The sailor in the 18th century poem “Rime of the Ancient Mariner” got it right when he said, “Water, water, everywhere, nor any drop to drink.” When surrounded by seawater, you’re fresh out of luck if you’re thirsty. However, that situation may be changing, thanks to desalination projects that turn salt water into fresh water.
A case in point comes from a plant soon to be completed in Carlsbad, Calif., located at the northern end of San Diego County. Owned and developed by Poseidon Water, the plant will provide clean water to approximately 300,000 people, and FRP composite piping plays a key role because of its material properties. “For large diameter, above ground, low-pressure piping, IDE finds composite piping to be the most suitable,” says Ziv Shor, project manager for IDE Technologies.
Based in Kadima, Israel, IDE Technologies specializes in the development, engineering, construction and operation of enhanced desalination and industrial water treatment plants. The company built the largest desalination plant in China and also built and operates the largest desalination plant in the world, which is located in Israel. IDE is the process designer and equipment supplier for the Carlsbad Desalination Plant and will operate it.
For California, the development of additional water supplies is critical, which is why the Carlsbad Desalination Plant is important. The state is facing one of the most severe droughts on record, resulting in a government edict for a 25 percent reduction in water usage state wide. Being able to economically transform previously undrinkable seawater into useful drinking water could be part of the long-term solution to the crisis.

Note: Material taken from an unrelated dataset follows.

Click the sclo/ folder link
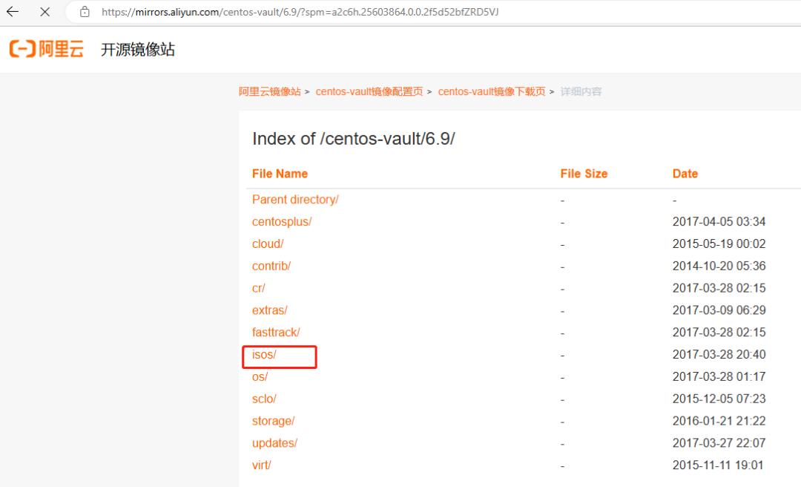 264,399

Shor says the Carlsbad facility is a game changer. It’s the largest desalination plant in the Americas and is the first major California infrastructure project with a net zero carbon footprint. The plant’s design is based upon IDE’s reverse osmosis technology. In reverse osmosis, unwanted contaminants, like salt, are removed by forcing water through a semipermeable membrane. On one side of the membrane you get drinking water. On the other, you get an effluent with a higher concentration of brine, making it corrosive. In the Carlsbad plant, IDE used what it calls an innovative pre-treatment phase to improve efficiency and reduce energy consumption.